> [Exercise requirements]: As the answer, give exactly the lines of the records below from the one with "Image resolution: width=1920" through the one with "You are a GUI", ends included and pictures left out.

> [Exercise material]:
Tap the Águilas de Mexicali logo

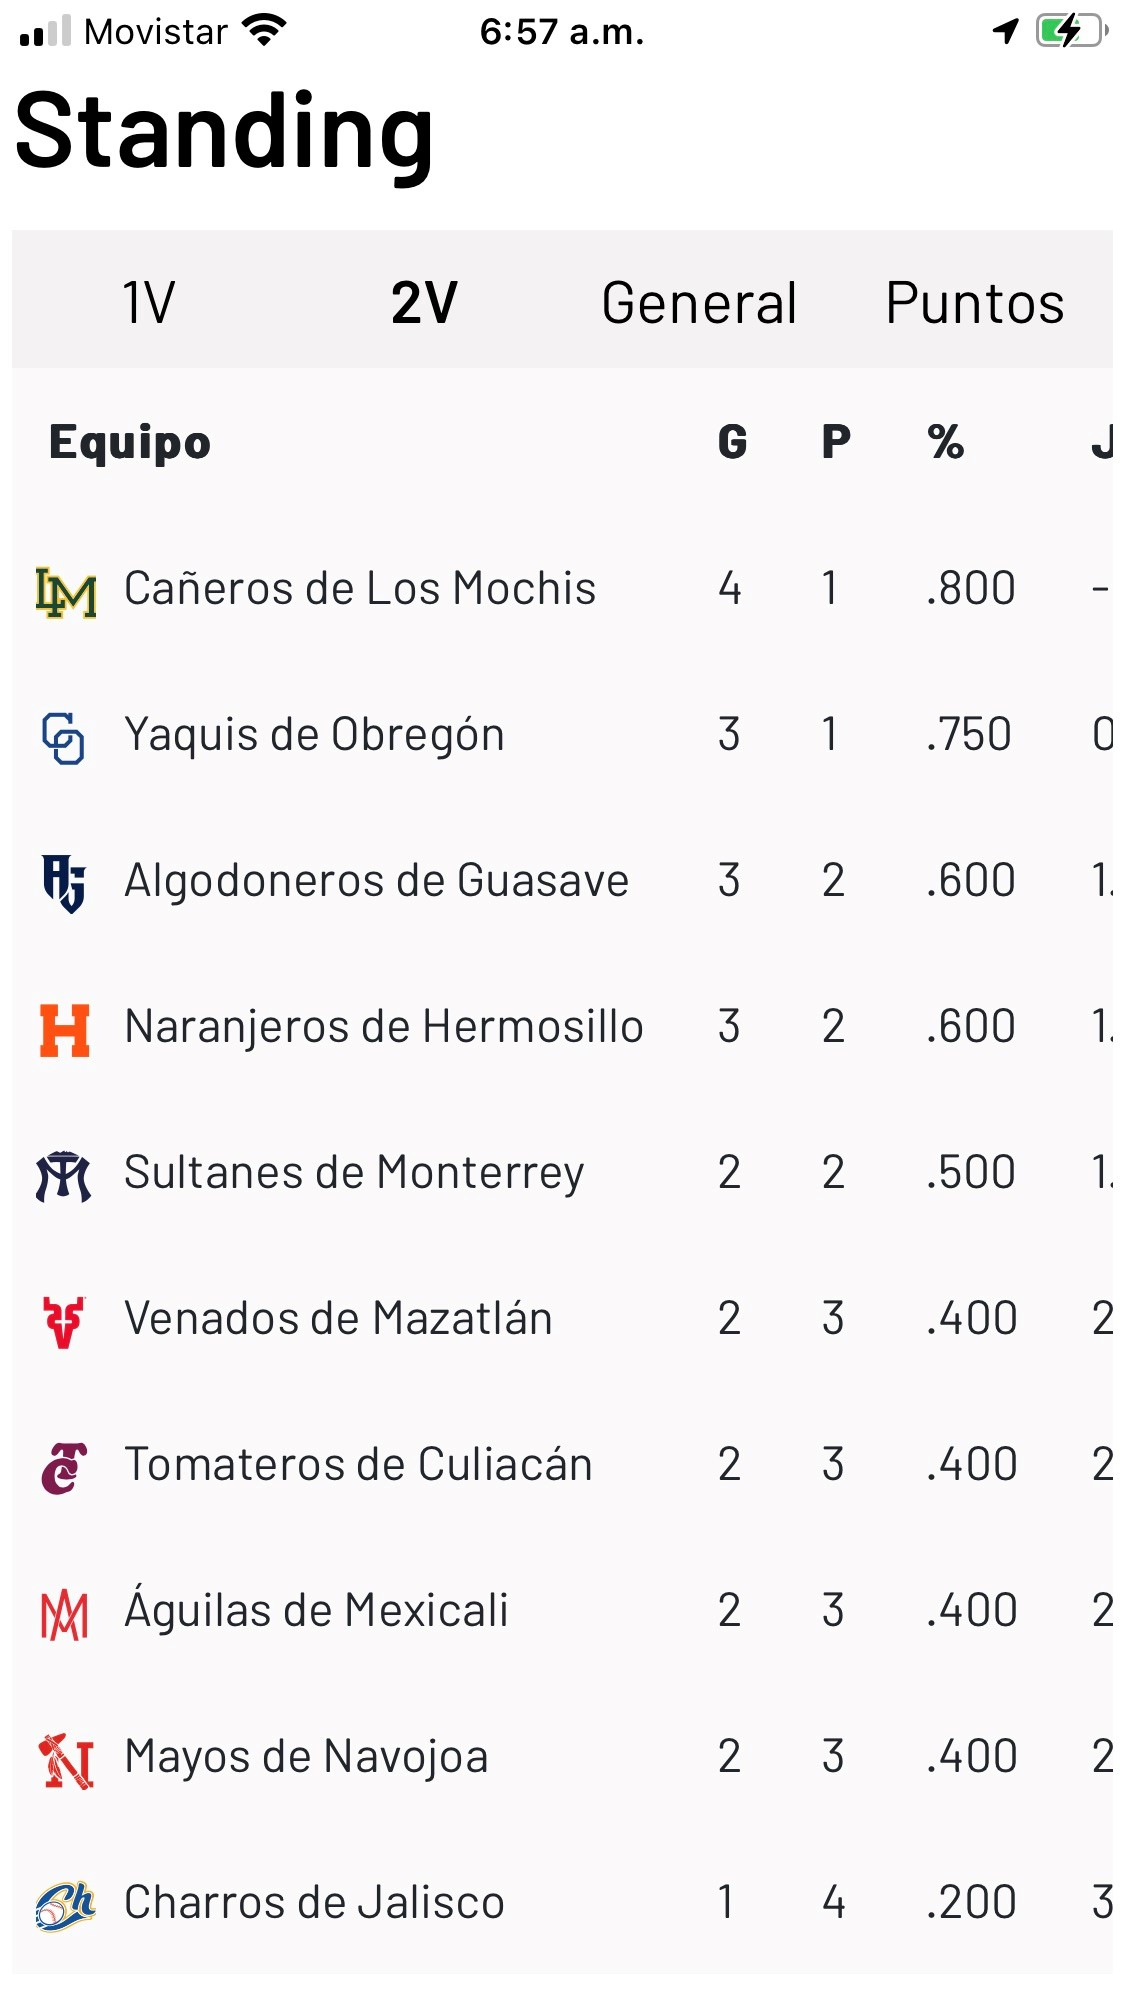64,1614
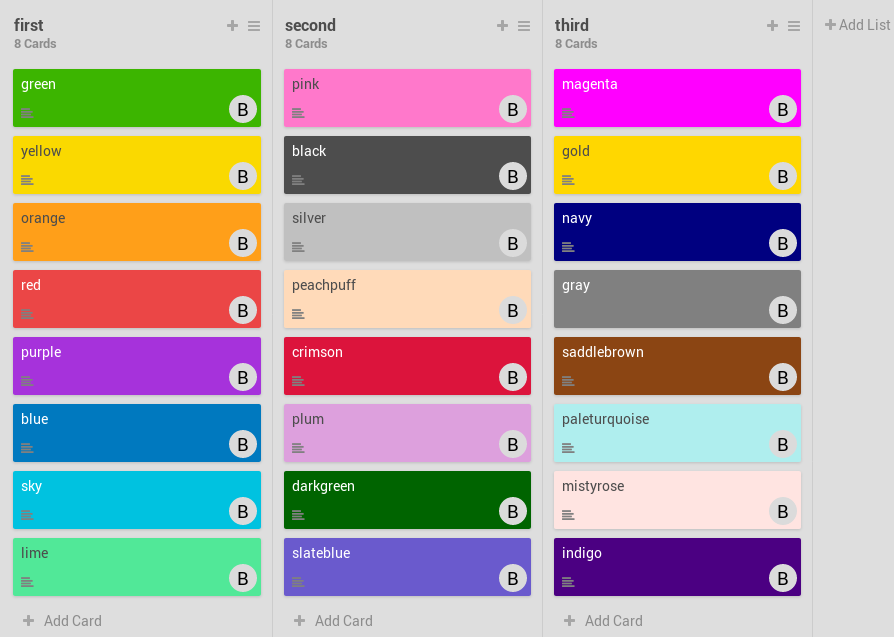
--
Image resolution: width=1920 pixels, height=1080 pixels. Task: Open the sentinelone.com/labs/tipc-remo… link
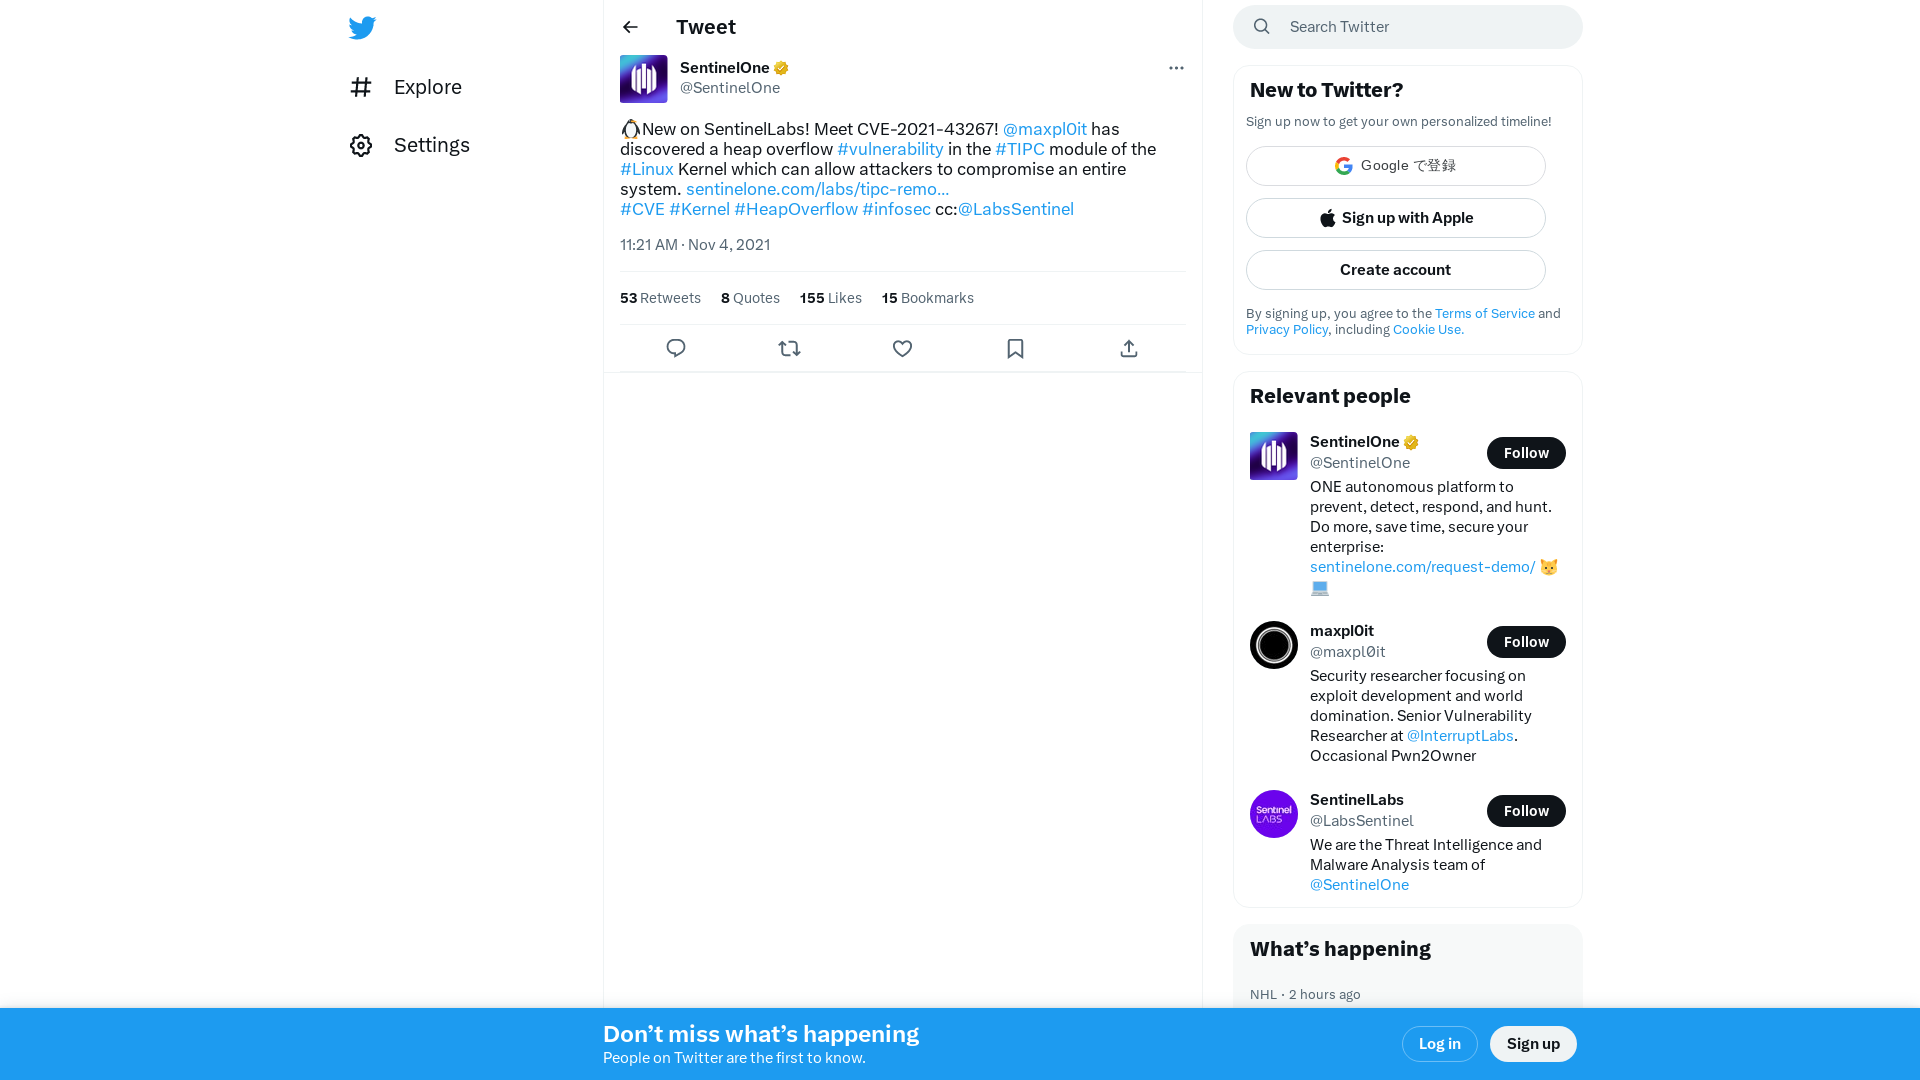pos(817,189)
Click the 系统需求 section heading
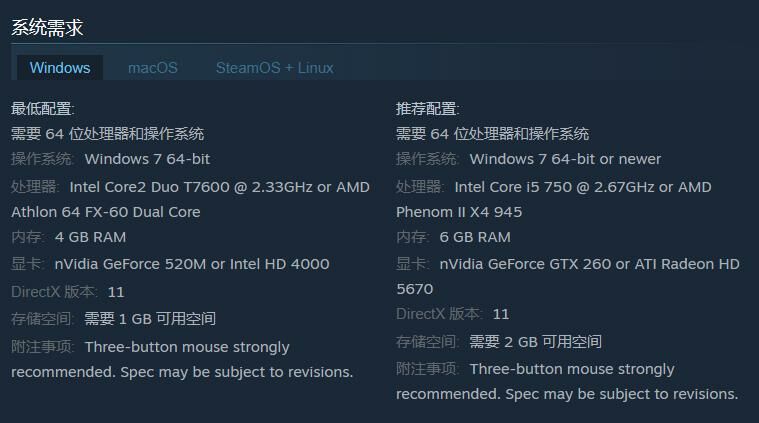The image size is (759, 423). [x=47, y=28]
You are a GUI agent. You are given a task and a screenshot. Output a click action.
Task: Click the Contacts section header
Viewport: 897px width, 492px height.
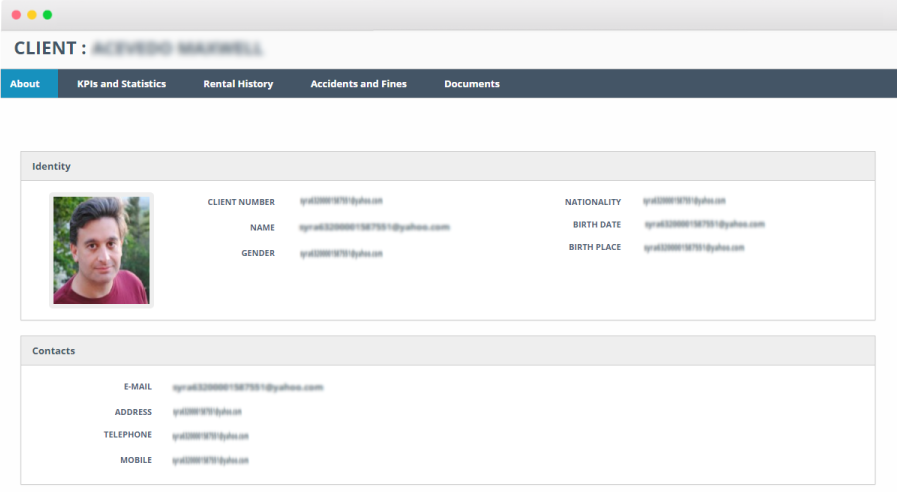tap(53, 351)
---
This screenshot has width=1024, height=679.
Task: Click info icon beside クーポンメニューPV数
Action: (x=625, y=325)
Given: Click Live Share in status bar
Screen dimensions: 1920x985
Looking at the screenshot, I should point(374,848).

> [Output of the task]:
Image resolution: width=1920 pixels, height=1080 pixels. Task: Open the sentinelone.com/labs/tipc-remo… link
pos(817,189)
Click the 系统需求 section heading
The image size is (759, 423). [x=47, y=28]
You are a GUI agent. You are given a task and a screenshot. Output a click action.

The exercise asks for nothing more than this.